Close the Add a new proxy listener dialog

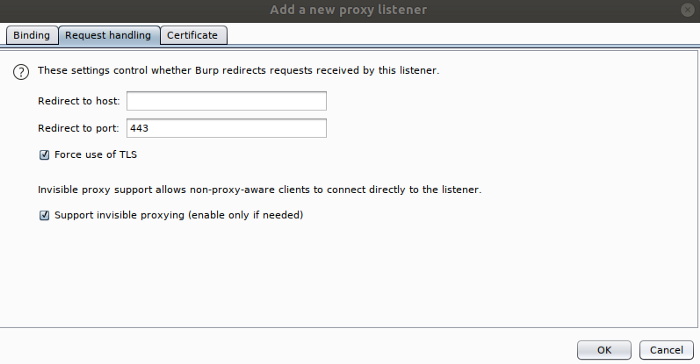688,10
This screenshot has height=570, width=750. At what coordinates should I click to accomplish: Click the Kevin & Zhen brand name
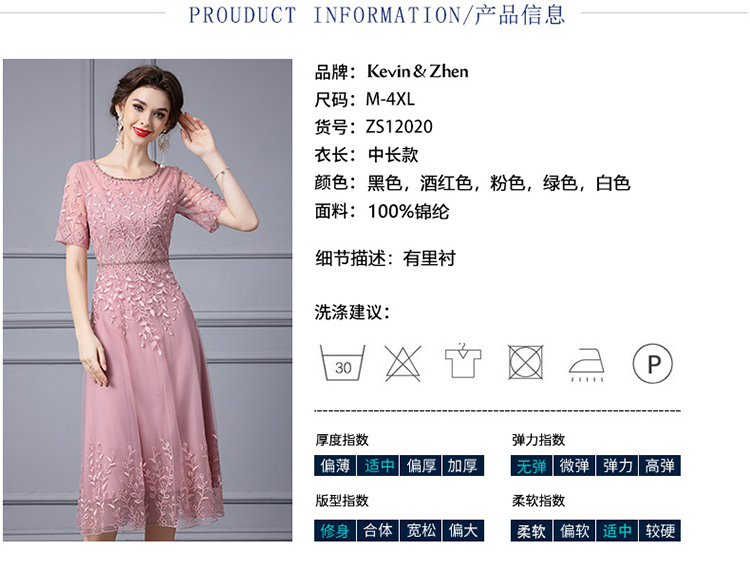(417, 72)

-------

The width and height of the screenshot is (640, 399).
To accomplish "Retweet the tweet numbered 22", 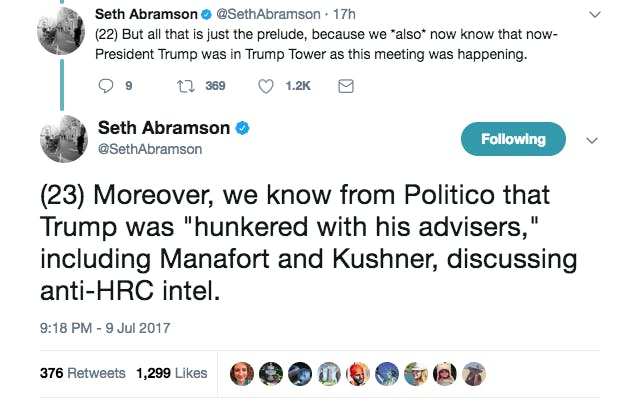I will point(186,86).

-------

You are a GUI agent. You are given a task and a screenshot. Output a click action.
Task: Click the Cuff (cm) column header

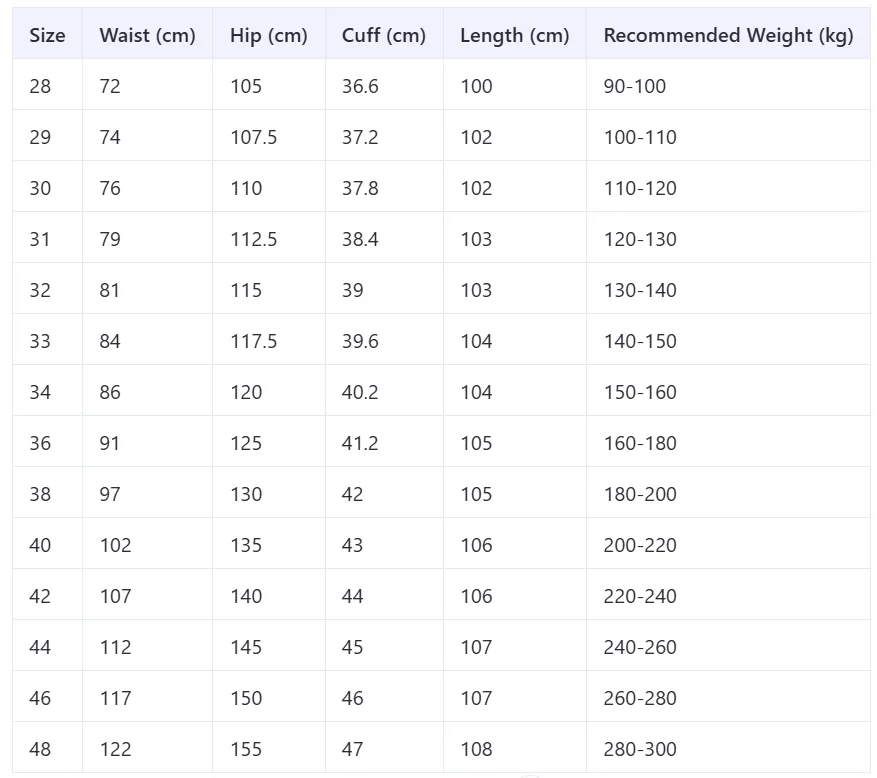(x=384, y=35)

-------

• Goal
Rewrite the lines from the line with "You are a GUI" to the line with "(x=384, y=35)", putting "table heading" in place of "column header" and changing nothing else. Leave the pictures out.

• Solution to the problem
You are a GUI agent. You are given a task and a screenshot. Output a click action.
Task: Click the Cuff (cm) table heading

(x=384, y=35)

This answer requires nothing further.